L’Estagnol, près de Baume-de-Transit, où se trouvaient autrefois de nombreux étangs, et Lens-Lestang n’ont pas besoin d’explication. Du latin forts, fontaine, dérivent : Fontgrand, Fontbonne, Fondeville, fontis villa, maison de la fontaine, fief situé près d’Ànneyron qui appartenait, dans le XVIIe s., aux Brunier de Larnage, et dans le XVIIIe, aux princes de Rohan-Soubise, comtes d’Albon ; c’est aujourd’hui la propriété de M. Gagnière.

Fontager (fontis ager, domaine de la fontaine). Ce fief, qui est près de Saint-Vallier, d’après M. l’abbé Vincent, appartenait en 1339 à Lancelot de Briord ; il passa plus tard aux de Gruel et aux Châtelard ; le château appartient aujourd’hui à M. le baron de Croze. Le mot font était autrefois féminin, comme le prouvent les noms de Fonfrède, Lafont, etc. Pour Galaure, voir le § II, v.o Valloire.

Le nom de la Gervanne, affluent de la Drome, qui brise ses eaux contre des rochers, et coule dans un étroit vallon profondément encaissé, qu’on appelle les Gorges d’Omblèze, veut dire rivière des rochers. On retrouve la première partie du mot guer, guuer, ruisseau, cours d’eau, en corn., gouer et goez, en br. (Zeuss, p. 1119), et dans les noms du Gers, de la Gère, (Jaira, dans le Xe s.), qui se jette dans le Rhône, à Vienne ; de la Gérène ou Gérine, en Suisse ; de Gières, près de Grenoble, Geria, en latin, sur le bord d’un torrent ; du Guiers-Vif (Isère), qui ne tarit jamais ; du Guiers-Mort, qui est souvent à sec pendant l’été ; du village appelé Entre-deux-Guiers ; quant à van et ven, ils veulent dire en c. montagne, rocher, v. le § I, v.o ben.
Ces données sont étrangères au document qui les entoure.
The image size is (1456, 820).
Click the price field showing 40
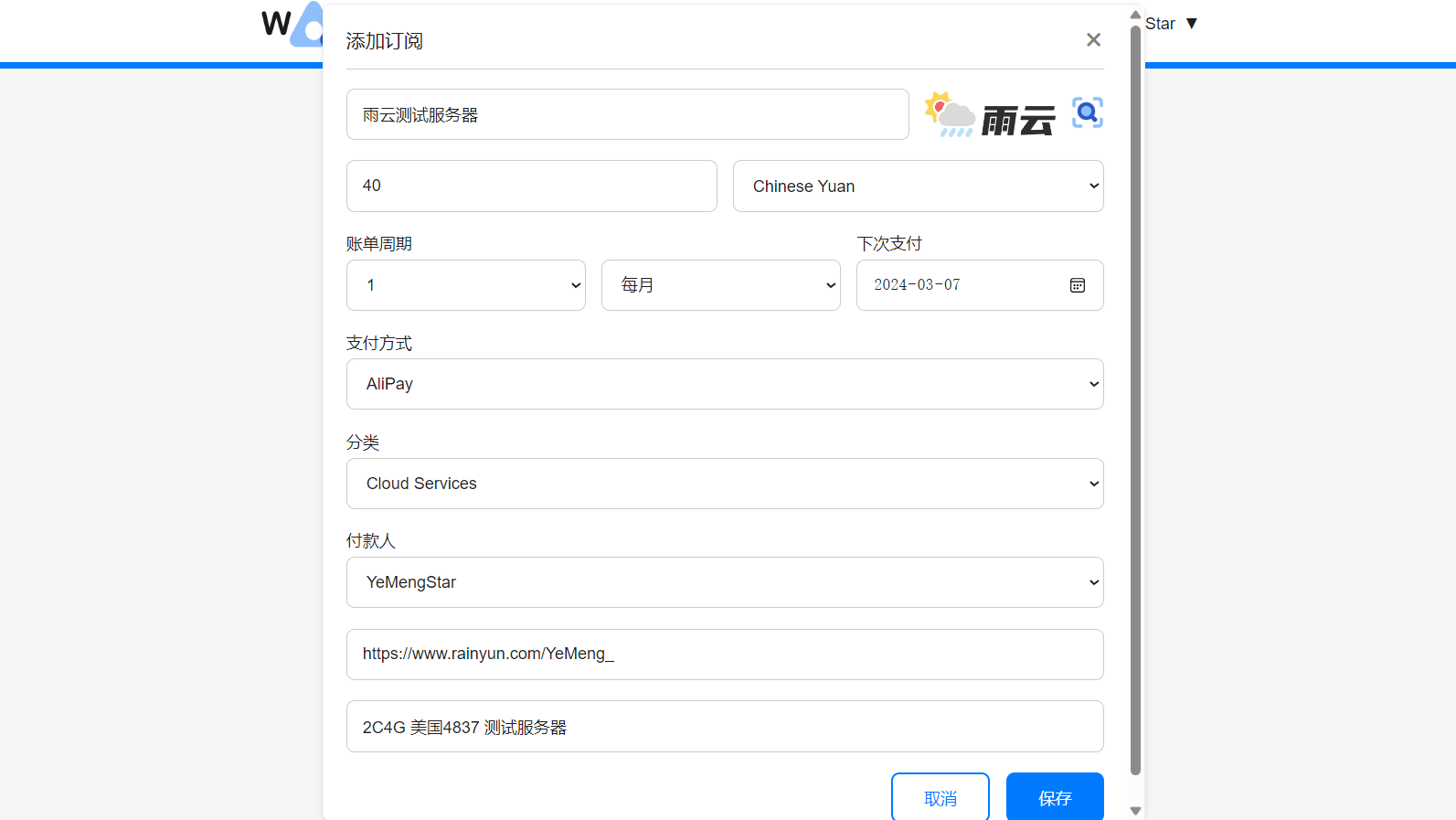[531, 186]
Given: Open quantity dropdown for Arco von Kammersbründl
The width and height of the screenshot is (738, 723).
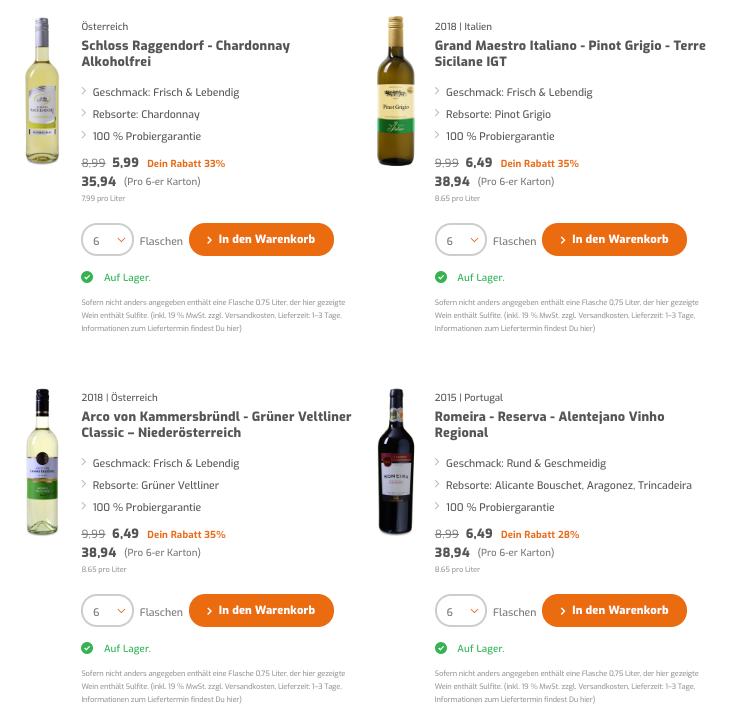Looking at the screenshot, I should point(106,612).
Je ne sais si l’on peut traduire de la même manière le nom du quartier appelé Gervans, entre Hostun et la Motte, et celui du village de Gervans, canton de Tain, près d’un petit torrent qui descend de la montagne, dont le nom était Gervanciacum, en 909 (M. Giraud, Preuves, t. I, p. 132), Girvant, en 1323, Girvandum, en 1470, et qui appartenait dans le siècle dernier aux Saint-Vallier. Pour ac, v. § I, v.o Aleyrac.